Task goal
Copy the stretch of items from the line containing "This screenshot has width=1249, height=705." through the line containing "will pyautogui.click(x=1024, y=29).", both included, reproducing every character unchanged.

Dataset rows:
════

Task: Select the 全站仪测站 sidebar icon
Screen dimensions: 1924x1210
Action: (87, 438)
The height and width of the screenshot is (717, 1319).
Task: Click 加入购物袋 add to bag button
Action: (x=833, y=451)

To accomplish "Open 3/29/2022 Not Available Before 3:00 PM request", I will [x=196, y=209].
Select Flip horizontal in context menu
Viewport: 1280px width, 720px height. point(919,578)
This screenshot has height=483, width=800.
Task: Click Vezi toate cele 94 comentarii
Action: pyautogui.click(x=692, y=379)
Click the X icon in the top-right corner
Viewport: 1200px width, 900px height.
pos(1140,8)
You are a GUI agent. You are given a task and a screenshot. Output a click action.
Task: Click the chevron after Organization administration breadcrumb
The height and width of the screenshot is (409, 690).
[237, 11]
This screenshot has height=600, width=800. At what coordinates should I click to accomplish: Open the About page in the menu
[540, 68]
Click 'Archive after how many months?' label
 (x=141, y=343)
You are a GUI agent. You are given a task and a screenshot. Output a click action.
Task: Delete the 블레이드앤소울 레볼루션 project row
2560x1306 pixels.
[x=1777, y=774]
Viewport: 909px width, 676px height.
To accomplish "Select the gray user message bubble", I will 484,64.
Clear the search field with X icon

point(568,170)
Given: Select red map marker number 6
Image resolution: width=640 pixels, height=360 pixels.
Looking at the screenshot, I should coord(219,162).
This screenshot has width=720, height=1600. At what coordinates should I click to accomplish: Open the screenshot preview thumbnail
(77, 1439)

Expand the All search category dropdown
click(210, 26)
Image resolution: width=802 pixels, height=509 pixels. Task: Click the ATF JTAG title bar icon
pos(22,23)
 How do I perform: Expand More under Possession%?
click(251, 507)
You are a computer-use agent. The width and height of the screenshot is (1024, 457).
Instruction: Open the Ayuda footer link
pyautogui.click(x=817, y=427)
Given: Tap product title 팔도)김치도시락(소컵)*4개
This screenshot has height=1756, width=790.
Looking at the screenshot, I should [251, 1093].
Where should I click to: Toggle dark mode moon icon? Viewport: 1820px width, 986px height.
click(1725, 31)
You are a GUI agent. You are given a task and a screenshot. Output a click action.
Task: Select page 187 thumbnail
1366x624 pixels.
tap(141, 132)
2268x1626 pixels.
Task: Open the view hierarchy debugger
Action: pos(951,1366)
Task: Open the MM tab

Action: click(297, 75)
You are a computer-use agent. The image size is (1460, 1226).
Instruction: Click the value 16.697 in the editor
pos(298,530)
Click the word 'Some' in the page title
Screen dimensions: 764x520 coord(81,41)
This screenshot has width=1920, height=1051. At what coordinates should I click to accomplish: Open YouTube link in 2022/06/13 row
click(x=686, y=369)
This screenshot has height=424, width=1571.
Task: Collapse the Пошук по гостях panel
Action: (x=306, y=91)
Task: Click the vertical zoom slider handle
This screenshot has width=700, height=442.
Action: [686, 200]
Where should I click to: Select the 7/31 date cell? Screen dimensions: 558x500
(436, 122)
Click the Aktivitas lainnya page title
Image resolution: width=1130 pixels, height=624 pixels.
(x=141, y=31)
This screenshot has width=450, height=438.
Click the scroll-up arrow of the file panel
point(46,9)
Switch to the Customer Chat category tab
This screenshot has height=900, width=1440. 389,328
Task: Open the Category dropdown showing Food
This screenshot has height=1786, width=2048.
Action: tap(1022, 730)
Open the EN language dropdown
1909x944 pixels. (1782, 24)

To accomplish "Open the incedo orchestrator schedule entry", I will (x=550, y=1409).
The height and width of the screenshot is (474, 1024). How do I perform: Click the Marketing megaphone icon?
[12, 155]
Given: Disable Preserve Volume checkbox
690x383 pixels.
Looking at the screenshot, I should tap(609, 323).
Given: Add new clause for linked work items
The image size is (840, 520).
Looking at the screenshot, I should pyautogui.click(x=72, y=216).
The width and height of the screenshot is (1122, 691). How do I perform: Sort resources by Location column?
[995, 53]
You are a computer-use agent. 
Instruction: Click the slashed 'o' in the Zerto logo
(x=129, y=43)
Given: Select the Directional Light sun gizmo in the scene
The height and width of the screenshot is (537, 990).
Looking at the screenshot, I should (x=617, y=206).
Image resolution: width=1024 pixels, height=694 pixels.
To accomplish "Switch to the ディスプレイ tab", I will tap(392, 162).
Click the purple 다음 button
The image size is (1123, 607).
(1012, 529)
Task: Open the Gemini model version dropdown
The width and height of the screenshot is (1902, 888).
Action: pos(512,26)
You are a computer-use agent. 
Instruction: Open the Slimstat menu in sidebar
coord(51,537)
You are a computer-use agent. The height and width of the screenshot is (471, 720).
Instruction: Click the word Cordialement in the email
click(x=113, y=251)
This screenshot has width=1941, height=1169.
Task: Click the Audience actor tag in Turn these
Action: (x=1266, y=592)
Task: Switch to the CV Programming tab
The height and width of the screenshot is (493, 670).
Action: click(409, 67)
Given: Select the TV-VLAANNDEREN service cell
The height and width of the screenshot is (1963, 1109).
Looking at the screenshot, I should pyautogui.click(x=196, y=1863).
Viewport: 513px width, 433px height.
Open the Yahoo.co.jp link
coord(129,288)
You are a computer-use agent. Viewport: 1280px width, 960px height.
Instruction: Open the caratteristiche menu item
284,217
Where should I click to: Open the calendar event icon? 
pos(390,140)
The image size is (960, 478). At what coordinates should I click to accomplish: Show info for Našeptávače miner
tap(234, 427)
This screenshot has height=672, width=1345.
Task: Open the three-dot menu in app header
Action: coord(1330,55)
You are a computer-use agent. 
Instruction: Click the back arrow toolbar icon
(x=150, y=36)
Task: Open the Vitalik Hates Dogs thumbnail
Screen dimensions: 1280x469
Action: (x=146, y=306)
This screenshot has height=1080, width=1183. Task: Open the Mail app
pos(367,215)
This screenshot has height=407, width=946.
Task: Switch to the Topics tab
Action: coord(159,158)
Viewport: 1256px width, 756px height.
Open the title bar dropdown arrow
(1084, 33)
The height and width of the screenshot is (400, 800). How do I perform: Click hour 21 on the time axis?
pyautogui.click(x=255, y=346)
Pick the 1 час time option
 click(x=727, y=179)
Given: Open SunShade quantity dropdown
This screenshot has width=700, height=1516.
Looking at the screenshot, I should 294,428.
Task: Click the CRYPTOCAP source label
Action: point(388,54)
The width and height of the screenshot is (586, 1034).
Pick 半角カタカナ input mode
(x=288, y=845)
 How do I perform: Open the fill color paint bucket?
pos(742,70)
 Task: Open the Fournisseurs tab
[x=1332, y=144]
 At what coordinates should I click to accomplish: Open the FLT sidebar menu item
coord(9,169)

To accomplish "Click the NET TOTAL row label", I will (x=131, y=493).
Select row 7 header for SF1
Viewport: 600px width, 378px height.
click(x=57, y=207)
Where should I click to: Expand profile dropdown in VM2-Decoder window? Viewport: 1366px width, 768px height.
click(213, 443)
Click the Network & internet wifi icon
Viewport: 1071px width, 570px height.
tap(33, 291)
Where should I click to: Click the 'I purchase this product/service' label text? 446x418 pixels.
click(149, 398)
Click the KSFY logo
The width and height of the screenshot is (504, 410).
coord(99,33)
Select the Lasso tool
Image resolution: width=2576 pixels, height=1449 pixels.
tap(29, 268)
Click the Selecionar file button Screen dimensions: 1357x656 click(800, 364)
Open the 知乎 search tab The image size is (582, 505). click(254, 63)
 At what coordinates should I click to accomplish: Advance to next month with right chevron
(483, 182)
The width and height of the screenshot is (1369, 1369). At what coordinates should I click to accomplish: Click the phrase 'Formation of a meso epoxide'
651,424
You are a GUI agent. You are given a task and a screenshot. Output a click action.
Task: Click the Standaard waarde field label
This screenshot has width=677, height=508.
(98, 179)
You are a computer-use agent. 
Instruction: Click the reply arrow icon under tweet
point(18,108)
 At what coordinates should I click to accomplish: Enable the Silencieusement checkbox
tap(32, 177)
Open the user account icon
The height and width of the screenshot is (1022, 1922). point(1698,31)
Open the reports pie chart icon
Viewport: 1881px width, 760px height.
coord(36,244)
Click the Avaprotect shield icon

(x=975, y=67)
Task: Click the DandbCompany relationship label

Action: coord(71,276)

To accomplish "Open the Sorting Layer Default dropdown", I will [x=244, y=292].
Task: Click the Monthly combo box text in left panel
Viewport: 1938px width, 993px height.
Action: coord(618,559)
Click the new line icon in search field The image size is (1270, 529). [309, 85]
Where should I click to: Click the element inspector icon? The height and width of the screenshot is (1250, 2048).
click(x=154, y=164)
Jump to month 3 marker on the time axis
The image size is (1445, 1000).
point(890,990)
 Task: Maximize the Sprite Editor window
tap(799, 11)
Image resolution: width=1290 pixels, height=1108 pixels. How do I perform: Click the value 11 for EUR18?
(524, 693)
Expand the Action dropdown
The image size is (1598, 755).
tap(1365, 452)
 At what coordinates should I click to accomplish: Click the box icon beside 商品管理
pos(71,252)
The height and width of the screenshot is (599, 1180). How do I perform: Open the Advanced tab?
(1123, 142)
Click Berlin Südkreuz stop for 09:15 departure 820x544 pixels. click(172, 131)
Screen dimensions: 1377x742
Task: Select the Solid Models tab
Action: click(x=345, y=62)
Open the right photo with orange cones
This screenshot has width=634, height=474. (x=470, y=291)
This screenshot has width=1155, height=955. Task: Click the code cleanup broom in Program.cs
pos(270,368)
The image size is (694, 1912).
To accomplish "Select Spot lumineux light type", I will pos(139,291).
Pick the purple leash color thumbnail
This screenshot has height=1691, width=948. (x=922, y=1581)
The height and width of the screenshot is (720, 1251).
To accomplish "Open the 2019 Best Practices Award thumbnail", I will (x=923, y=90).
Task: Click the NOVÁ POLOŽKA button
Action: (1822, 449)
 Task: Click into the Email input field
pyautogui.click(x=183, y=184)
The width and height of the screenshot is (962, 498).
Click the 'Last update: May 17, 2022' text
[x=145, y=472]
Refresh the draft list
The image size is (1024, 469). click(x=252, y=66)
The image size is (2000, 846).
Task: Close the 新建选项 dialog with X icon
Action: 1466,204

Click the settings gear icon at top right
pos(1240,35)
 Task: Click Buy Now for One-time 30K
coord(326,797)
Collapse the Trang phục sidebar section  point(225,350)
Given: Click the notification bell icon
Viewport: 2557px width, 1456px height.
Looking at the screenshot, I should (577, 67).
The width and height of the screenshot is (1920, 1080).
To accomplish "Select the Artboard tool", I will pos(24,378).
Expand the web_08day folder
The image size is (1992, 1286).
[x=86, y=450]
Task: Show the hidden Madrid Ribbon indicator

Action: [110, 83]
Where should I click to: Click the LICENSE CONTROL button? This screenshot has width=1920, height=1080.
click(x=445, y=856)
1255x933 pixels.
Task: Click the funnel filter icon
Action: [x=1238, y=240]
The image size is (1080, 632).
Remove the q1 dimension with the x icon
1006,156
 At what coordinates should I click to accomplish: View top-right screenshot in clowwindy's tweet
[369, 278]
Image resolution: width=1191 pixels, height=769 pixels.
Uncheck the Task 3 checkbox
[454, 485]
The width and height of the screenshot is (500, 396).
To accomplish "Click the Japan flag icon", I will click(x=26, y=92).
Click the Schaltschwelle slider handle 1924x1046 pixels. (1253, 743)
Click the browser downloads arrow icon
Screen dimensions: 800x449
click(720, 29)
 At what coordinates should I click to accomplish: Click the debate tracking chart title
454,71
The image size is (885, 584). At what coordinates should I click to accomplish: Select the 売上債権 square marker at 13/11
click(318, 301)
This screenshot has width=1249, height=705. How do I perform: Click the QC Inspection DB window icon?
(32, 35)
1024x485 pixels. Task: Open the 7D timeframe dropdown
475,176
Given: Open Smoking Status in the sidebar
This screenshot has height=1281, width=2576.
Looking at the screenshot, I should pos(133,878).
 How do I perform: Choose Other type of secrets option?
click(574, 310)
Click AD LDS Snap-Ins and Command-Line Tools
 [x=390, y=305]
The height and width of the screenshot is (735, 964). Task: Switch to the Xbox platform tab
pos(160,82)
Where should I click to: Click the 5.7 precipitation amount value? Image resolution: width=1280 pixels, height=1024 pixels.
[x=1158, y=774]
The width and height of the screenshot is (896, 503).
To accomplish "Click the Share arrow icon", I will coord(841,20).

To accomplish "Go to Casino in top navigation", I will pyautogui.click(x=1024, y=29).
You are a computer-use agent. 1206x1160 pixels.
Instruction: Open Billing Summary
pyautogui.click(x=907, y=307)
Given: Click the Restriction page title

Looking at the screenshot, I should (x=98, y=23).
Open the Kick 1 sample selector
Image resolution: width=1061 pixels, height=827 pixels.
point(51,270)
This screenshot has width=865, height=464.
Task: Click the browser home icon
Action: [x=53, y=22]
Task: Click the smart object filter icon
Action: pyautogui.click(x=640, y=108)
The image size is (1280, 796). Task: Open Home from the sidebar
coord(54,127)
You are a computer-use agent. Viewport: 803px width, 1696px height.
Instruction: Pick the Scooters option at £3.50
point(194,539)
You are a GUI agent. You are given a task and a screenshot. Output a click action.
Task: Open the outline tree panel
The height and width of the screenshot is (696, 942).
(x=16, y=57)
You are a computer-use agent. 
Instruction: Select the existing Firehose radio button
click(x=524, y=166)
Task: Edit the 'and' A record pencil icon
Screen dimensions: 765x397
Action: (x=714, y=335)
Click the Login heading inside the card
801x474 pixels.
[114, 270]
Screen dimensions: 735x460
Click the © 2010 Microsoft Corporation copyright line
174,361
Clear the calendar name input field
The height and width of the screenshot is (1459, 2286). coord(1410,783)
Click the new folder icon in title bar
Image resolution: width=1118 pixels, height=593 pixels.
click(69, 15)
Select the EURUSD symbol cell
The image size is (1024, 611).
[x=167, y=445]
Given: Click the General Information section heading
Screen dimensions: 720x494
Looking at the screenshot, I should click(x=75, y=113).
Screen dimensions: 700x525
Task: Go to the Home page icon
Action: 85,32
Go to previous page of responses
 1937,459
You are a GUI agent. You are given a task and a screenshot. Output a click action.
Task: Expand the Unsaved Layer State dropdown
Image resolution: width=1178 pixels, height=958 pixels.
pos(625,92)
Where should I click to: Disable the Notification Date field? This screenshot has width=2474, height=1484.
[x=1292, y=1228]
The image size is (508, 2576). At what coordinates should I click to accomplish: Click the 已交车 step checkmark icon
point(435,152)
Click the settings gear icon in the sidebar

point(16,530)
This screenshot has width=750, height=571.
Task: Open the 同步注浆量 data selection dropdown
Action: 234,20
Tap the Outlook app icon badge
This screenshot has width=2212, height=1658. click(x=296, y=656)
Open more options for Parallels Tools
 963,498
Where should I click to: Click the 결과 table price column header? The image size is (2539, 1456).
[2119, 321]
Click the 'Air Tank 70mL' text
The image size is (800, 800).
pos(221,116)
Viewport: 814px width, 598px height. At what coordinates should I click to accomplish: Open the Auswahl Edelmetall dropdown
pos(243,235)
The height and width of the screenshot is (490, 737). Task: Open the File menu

════

Output below
This screenshot has width=1249, height=705. How do I perform: Click the QC Inspection DB window icon?
(32, 35)
1024x485 pixels. Task: Open the 7D timeframe dropdown
475,176
Given: Open Smoking Status in the sidebar
This screenshot has height=1281, width=2576.
Looking at the screenshot, I should pos(133,878).
 How do I perform: Choose Other type of secrets option?
click(574, 310)
Click AD LDS Snap-Ins and Command-Line Tools
 [x=390, y=305]
The height and width of the screenshot is (735, 964). Task: Switch to the Xbox platform tab
pos(160,82)
Where should I click to: Click the 5.7 precipitation amount value? Image resolution: width=1280 pixels, height=1024 pixels.
[x=1158, y=774]
The width and height of the screenshot is (896, 503).
To accomplish "Click the Share arrow icon", I will coord(841,20).

To accomplish "Go to Casino in top navigation", I will pyautogui.click(x=1024, y=29).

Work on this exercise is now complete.